Key Responsibilities
- Perform offensive security assessments such as red teaming, adversary simulation, and penetration testing in line with SAMA CSF and NCA ECC standards.
- Run controlled attack scenarios against applications, cloud environments, APIs, and merchant/payment systems to verify whether vulnerabilities can be exploited in real conditions.
- Carry out advanced penetration testing and source code review work to uncover complex security weaknesses, and work with SOC and defense teams to improve detections for those attack patterns.
- Manage offensive tools and lab setups, following the agreed rules of engagement to keep testing safe and avoid disruption to business operations.
- Provide practical and detailed remediation advice to product and engineering teams, and help drive closure of high-risk findings.
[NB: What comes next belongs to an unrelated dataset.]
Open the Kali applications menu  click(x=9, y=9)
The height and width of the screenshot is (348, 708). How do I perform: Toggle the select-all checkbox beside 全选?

- Keep all testing records, evidence, and reports aligned with SAMA CSF and NCA ECC control requirements and audit expectations.
Experience and Qualifications
Applicants should have 3 to 5 years of relevant experience.
A recognized offensive security certification is required, such as OSCP, CRTO, eCPPT, or an equivalent qualification.
Advanced certifications are preferred, including OSEP, OSWE, GXPN, GWAPT, GPEN, or CRTP/CRTE, especially for deeper red team and adversary-simulation expertise.
What HALA Offers
- An inclusive, diverse workplace that supports innovation and flexibility across remote, on-site, and hybrid arrangements.
- A competitive compensation package with possible share-based upside.
- Ongoing learning support, including regular training and an annual learning stipend.
- Exposure to a fast-growing environment, a team representing more than 30 nationalities, and operations across 7 countries.
- Autonomy, mentoring, meaningful challenges, and a high level of ownership and trust.
Additional Information
This role is based in Riyadh, Saudi Arabia, and is offered as a full-time remote position.
HALA emphasizes giving ownership and freedom to the person responsible for the function, with the belief that strong results come from trust and independence.